This whitepaper is for historical reference only. Some content might be outdated and some links might not be available.
Enterprise Data Governance Catalog
Publication date: December 3, 2021 (Document history)
This whitepaper outlines the benefits and strategies for implementing an enterprise-wide unified Data Governance Platform to enable business users and stakeholder with the ability to find, manage, understand, access, and trust their data to make better data-driven business decisions.
This whitepaper is for technical and business leaders who are responsible for managing data and analytics platform.
Introduction
Business and data users want the capability to analyze the data scattered across various data assets within their organizations.
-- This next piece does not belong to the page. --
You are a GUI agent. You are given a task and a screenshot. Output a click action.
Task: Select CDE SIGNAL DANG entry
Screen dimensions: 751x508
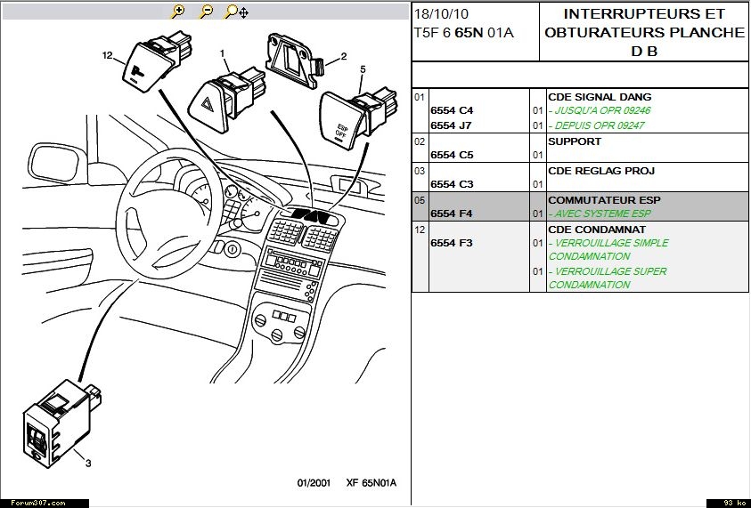599,97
Data assets are stored across various databases, file systems, servers located on-premises and in the cloud (including data warehouses), data lakes, and big data.
However, many data assets are hidden deep inside data silos without much clarity into the datasets, the classifications associated within the datasets, and their business relationships. Vast amounts of data are created, captured, and consumed by organizations, which further increase the complexities of finding and understanding data assets. Identifying relevant datasets, profiling, and combines the related data to get meaningful technical and business insights is tedious.
Organizations face numerous challenges to analyze data spread across various data assets within their organization to get business insights and drive business decisions related to growth, adoption, and investments. This is a challenge due to the lack of a data-first paradigm, where data is the driver to make key business growth decisions within the organization. There is a lack of understanding the business value of data as a product, and technical design gaps are introduced while managing data.
Data Catalogs have evolved from a promising to essential framework
which supports organizations data and analytics. In 2017,
Gartner
declared Data Catalogs as “the new black in data management and
analytics
This whitepaper outlines key considerations to build a Data Catalog, and provides an approach to implement data governance through a Data Catalog using Amazon Web Services (AWS) Cloud technologies. It showcases how a robust Data Catalog empowers data users to explore hidden data insights effectively, while driving their organizations’ growth by making data-driven business decisions.
This whitepaper also provides a high-level approach to managing metadata (the data providing information about one or more aspects of the data). Metadata can be used to classify, organize, and access data assets to provide deep technical and business insights. Business insights are essential for organizations to make better business decisions, achieve operational efficiency, and improve data understanding and data quality.